The New York City’s cemetery where ships go to die3 min read
As with the legendary elephants’ graveyard, ships go to die at Rossville on Staten Island, although this wasn’t always the original intent of the space.
Squeezed between Staten Island and New Jersey is Arthur Kill waterway (“Kill” is merely a dutch word for “creek”, in this case not as creepy as it sounds) and the Witte Marine Equipment Company.
Since the 1930s, the company would dredge, salvage, and resell materials from the wrecked and disused vessels of the New York and New Jersey waterways – the space originally being called the Witte Marine Shipyard, dismantling hundreds of ships that once crowded the bustling piers of New York’s coastline. However, also with a steady stream of salvage work and deconstruction, many old tugboats and smaller harbor ships have accumulated on the shores of Arthur Kill and now rot in shallow water.
For decades the Witte Marine Equipment Company has given mothballed, scuttled, abandoned and wrecked ships of all sizes a final port and, through the years, it has become, an “accidental marine museum,” as a nautical magazine described it.
A 1990 New York Times article reported that 200 ships were sharing space in the Tugboat Graveyard, but there were up to 400 vessels, some dating from before World War I.
Some say because of the company could not keep up with the incoming stock, but it seems that the owner and founder John J. Witte would just straight out refuse to dismantle a majority of the ships that came his way. He was known as an eccentric and would keep a very close eye on his property, scaring off any unsolicited visitors himself.

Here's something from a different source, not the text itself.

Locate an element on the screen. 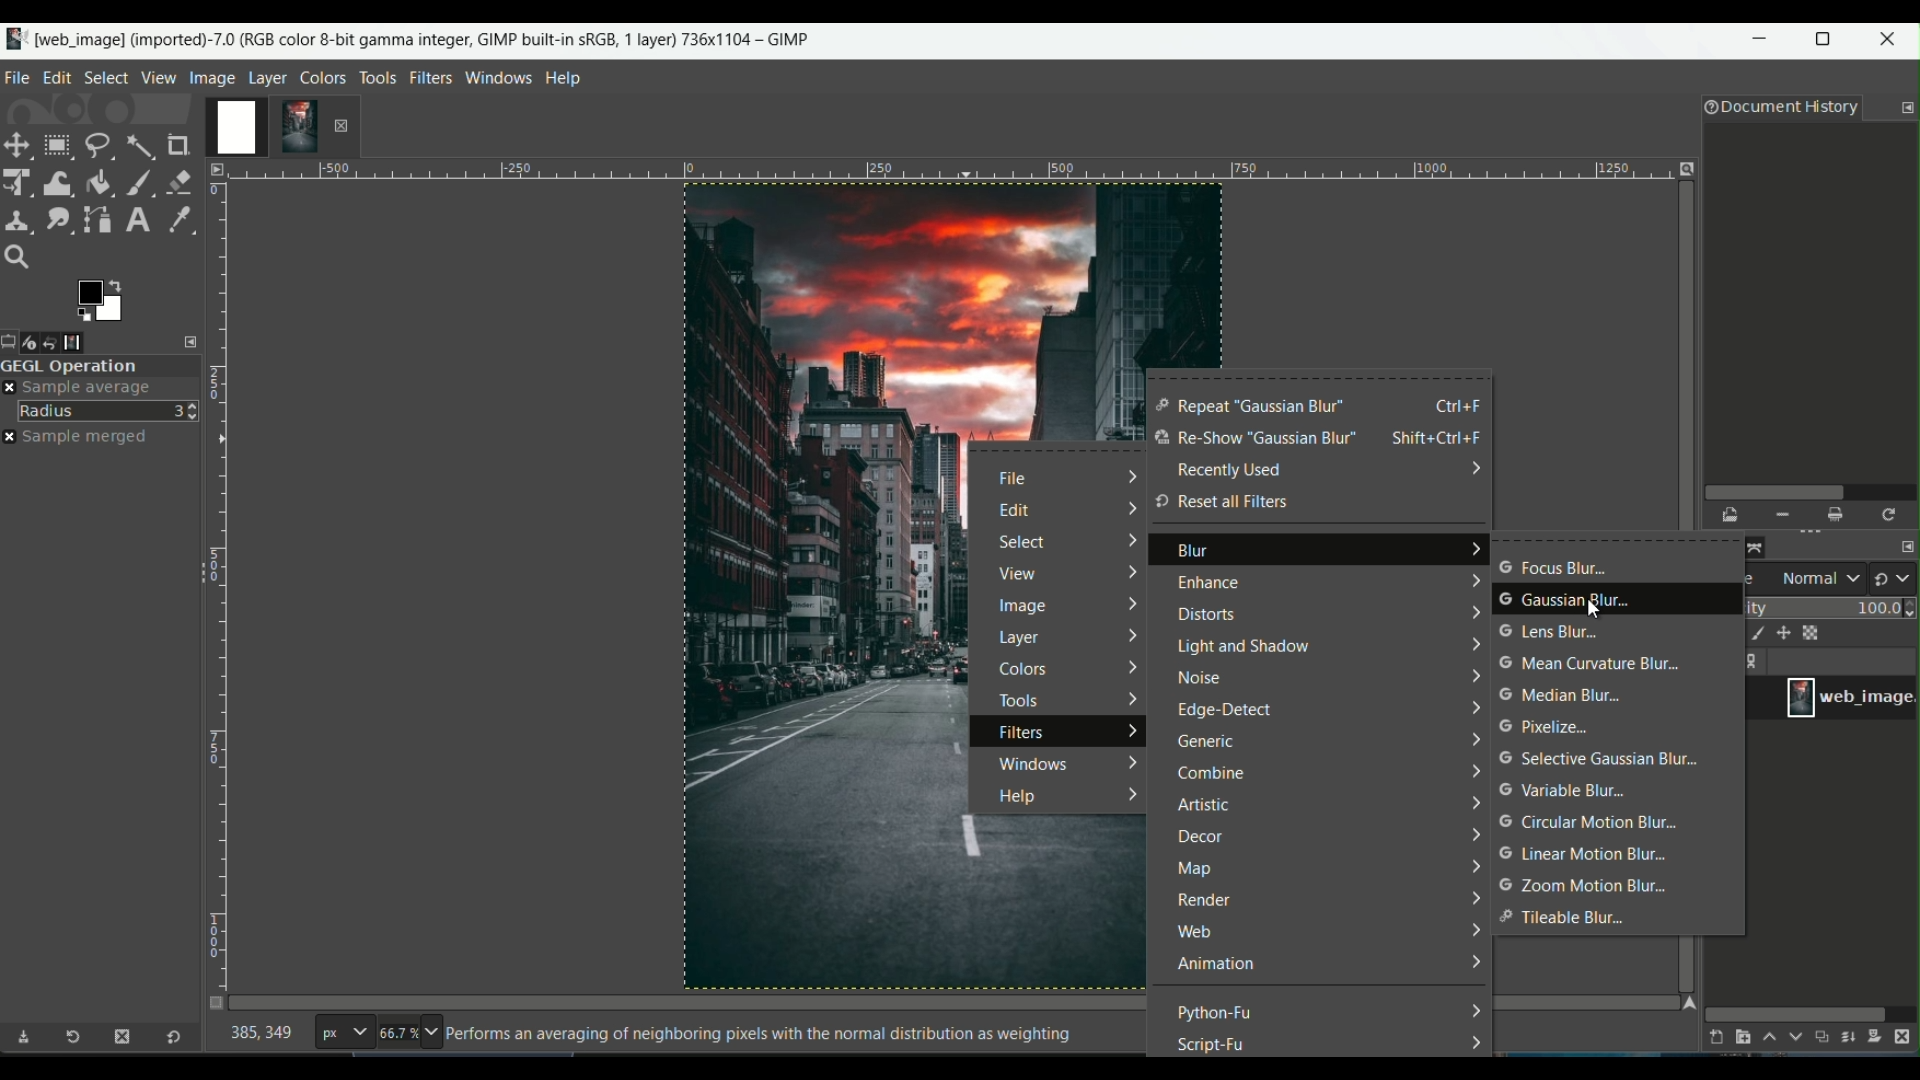 The height and width of the screenshot is (1080, 1920). median blur is located at coordinates (1563, 697).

In any case, he managed to collect hundreds of warships, including a submarine destroyer that was the first ship manned by an all-black crew in World War II, and a New York Fire Department Fireboat that served from 1903 to 1958 and was named after Abram S. Hewitt, who was mayor of New York City in 1886. The ship helped save many lives in its lifetime, including the passengers from the General Slocum, a passenger boat that sunk in 1904 in the East River.
Among the others, there were an old railroad-car barge with a high elevated wheelhouse, old ferryboats that transported New Yorkers in more romantic times and the New Bedford, which started her career in 1928 as a New England Passenger Steamer and ended her days as a British transport at D-Day.
However, since John J. Witte, died in 1980, his successors have been simply dismantling the ships.
Seen from far away, the “cemetery” looks like trash floating off the coast in an incredibly polluted waterway, but with a closer look, it becomes clear that the jumble of wood and metal parts are actually the ghosts of New York’s shipping era, slowly sinking into the murk. Rusted tugboats bump tilt in the mud, elbow to elbow with other dredging vessels as they slowly decompose.
Today, kayakers visiting the area report that there are fewer than 25, each a jumble of broken beams and rusted metal, and many of the more fragile skeletons sank after Hurricane Sandy in 2012. Over time, all the useful parts have been stripped or stolen. The hollow shells of these ships now stand alone to greet explorers with an mystic silence amidst the slow and muddy current of Arthur Kill.